The time has come for Israel to combine “citizenship” and “nationality” – to recognize the existence of a distinct Israeliness and to cultivate its common denominator instead of the division into ethnic and religious tribes. There is no need for a “nationality” designation in the Population Registry, just as there is none (which indeed does not exist) in the United States, the United Kingdom, or France, and just as the Jews of the Diaspora bear no such label. When countries have marked Jews as such in their identification documents, as was the case in the Soviet Union, we rightly saw this as an expression of antisemitism. And yet, here in Israel, the nationality designation is seen as a necessity.

Supreme Court rulings and the Nation-State Law place “Jewish solidarity” as the highest value; as far as they are concerned, I am closer in identity to my distant cousins in Washington, Buenos Aires and Saint Petersburg, whom I’ve never met but with whom I share one-and-a-half percent of my DNA, than to the Arab journalists who write alongside me in Haaretz. This is “the state’s position.” But those who take that view are not entitled to complain when Israelis who identify as Palestinians put the Palestinians in the West Bank, Syria, or Chile as their chief concern. Nor are they entitled to complain when Jews emigrate from Israel to countries overseas and seek to live their Jewish identity without paying taxes here or serving in the army.

Israeli legal sophistry and basic laws deliberately disregard the local identity that emerged here during the Yishuv period and since the founding of the state, an identity that is based on the Hebrew language and Hebrew culture, on the landscapes and historical sites, and on the governmental and public institutions common to the Jews and non-Jews who live here. The Sea of Galilee is the same Sea of Galilee; the plumbing is the same plumbing. All of these things distinguish us from those who live in the United States, Jews and Arabs and Abkhazians and French and Indonesians. This is the answer to the question posed by former Prime Minister Yair Lapid while still a TV interviewer – “What, in your eyes, should be considered as ‘Israeli’?” One can be Israeli while also identifying as a Jew, a Palestinian, a Christian, a Muslim, a Druze, or a Bahá’í, each according to his or her degree of faith and traditional observance. One can even identify, simultaneously, with cultures and communities from other countries.

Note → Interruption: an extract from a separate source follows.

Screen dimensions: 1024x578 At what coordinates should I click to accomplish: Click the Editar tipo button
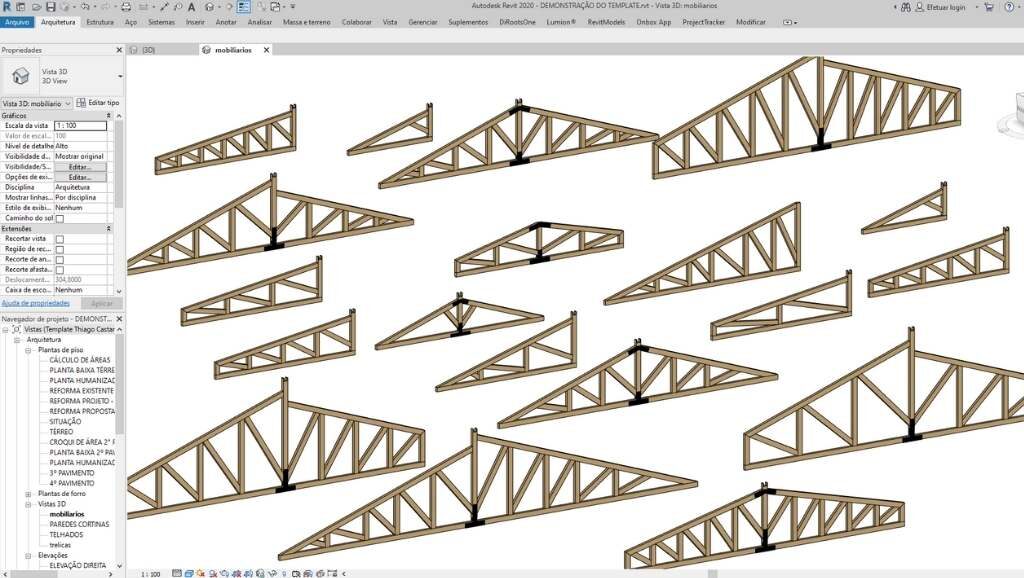click(98, 103)
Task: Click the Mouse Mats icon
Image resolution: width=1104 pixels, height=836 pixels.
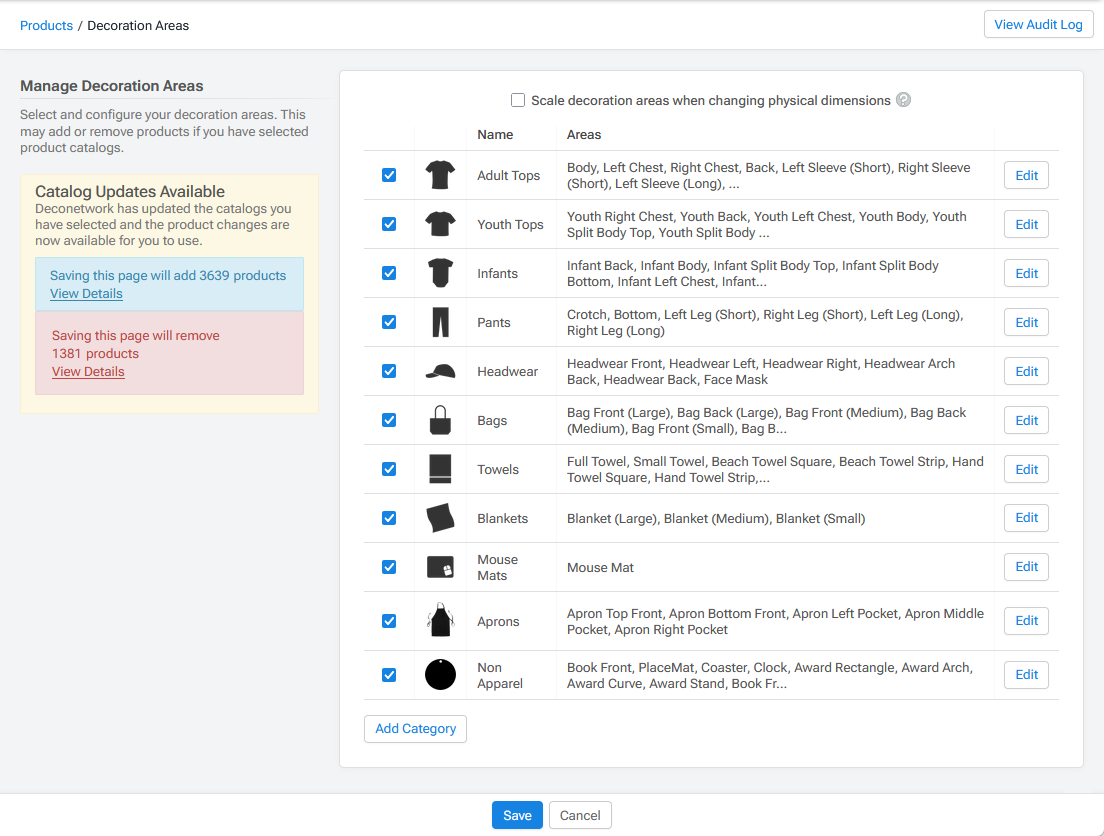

But the state does not want us to be Israelis. It wants us to be Jews, Arabs, “people of no religion,” or identified as members of the 132 other nationalities recognized by the Ministry of Interior. It wants us to be classified in accordance with the local educational streams – “mamlachti” [state-secular], “mamlachti-dati” [state-religious], “Haredi,” or “Arab.” It prefers us in separate and conflicting tribes, so as not to have to ensure “complete equality of social and political rights to all its inhabitants irrespective of religion, race or sex” as written in the Declaration of Independence. Instead, the state prefers to privilege Jews and the Jewish religion; it chooses to emphasize elements of identity that cause ever-larger segments of the population to feel alienated from their country.

And when this is the constitutional and political situation, it is no wonder that the country’s 75th Independence Day does not arouse overwhelming enthusiasm among millions of Israelis.

Aluf Benn is a journalist, political commentator, and Editor-in-Chief of Haaretz.